§ **The problem**:
Please find every line in the entries below that contains the string "title", and copy it.

═══ Extracted information ═══

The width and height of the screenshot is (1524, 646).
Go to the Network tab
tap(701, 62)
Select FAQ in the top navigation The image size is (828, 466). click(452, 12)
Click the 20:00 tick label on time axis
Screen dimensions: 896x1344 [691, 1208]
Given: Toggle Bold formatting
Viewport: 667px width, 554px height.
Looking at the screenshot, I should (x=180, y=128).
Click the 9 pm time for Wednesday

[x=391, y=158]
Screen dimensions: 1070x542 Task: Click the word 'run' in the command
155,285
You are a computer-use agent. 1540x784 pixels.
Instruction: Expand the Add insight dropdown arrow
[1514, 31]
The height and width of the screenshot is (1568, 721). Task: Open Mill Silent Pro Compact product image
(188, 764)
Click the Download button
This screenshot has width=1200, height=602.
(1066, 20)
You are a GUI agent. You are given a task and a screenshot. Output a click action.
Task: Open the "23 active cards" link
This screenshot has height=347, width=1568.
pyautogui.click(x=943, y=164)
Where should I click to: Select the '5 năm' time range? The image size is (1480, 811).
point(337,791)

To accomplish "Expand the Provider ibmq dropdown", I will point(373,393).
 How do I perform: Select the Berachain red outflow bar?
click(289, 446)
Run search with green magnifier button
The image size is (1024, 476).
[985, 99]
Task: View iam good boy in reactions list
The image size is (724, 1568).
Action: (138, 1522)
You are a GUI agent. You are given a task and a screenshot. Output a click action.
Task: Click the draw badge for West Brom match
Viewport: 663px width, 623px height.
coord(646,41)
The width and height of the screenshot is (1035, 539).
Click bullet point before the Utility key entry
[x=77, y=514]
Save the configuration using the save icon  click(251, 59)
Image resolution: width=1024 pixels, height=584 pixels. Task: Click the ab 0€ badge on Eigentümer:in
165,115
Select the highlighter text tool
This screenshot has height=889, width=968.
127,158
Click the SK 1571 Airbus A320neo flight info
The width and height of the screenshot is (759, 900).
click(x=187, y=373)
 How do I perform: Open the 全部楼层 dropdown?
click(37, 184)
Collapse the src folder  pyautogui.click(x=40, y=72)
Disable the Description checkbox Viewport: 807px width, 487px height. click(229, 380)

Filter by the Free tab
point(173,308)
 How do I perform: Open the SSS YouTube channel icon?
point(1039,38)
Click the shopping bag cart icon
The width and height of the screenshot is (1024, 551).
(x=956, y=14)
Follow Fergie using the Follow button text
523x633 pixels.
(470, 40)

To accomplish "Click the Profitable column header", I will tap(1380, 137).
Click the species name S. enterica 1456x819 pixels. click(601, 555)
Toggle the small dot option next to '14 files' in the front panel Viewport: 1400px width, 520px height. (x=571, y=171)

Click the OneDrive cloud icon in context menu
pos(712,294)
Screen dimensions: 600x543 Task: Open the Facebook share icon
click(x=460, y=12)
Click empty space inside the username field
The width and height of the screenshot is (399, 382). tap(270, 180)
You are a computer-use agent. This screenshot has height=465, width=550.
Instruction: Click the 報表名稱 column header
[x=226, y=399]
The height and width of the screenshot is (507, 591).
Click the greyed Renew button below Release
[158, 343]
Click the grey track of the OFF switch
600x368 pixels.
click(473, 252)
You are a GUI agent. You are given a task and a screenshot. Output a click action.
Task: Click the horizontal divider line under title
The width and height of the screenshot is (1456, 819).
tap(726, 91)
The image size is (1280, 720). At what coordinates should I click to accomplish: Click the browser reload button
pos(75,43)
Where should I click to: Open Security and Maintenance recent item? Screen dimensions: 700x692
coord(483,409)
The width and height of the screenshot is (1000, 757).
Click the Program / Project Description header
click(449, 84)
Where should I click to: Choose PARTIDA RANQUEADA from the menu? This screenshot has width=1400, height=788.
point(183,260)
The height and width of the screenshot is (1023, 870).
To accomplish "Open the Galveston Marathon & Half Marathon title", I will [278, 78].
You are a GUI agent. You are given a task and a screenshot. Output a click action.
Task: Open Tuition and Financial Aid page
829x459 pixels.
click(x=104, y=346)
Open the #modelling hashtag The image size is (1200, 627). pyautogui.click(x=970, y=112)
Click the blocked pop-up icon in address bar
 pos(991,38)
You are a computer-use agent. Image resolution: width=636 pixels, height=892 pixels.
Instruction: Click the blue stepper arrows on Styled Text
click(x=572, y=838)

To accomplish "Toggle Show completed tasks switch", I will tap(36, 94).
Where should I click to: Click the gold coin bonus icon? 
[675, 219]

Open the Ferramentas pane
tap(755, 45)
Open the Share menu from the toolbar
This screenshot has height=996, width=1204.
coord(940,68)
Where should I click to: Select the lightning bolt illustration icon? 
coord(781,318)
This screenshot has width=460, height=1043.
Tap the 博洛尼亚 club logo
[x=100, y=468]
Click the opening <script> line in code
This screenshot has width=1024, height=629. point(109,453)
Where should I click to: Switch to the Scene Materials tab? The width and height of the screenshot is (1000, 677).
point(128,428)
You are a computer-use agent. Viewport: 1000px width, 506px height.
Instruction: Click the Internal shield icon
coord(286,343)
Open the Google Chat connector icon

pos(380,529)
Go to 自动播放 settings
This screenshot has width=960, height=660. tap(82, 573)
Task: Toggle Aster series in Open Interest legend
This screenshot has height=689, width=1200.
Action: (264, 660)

═══

§ **Response to this task**:
Task: Click the horizontal divider line under title
To accomplish "Open the Galveston Marathon & Half Marathon title", I will [278, 78].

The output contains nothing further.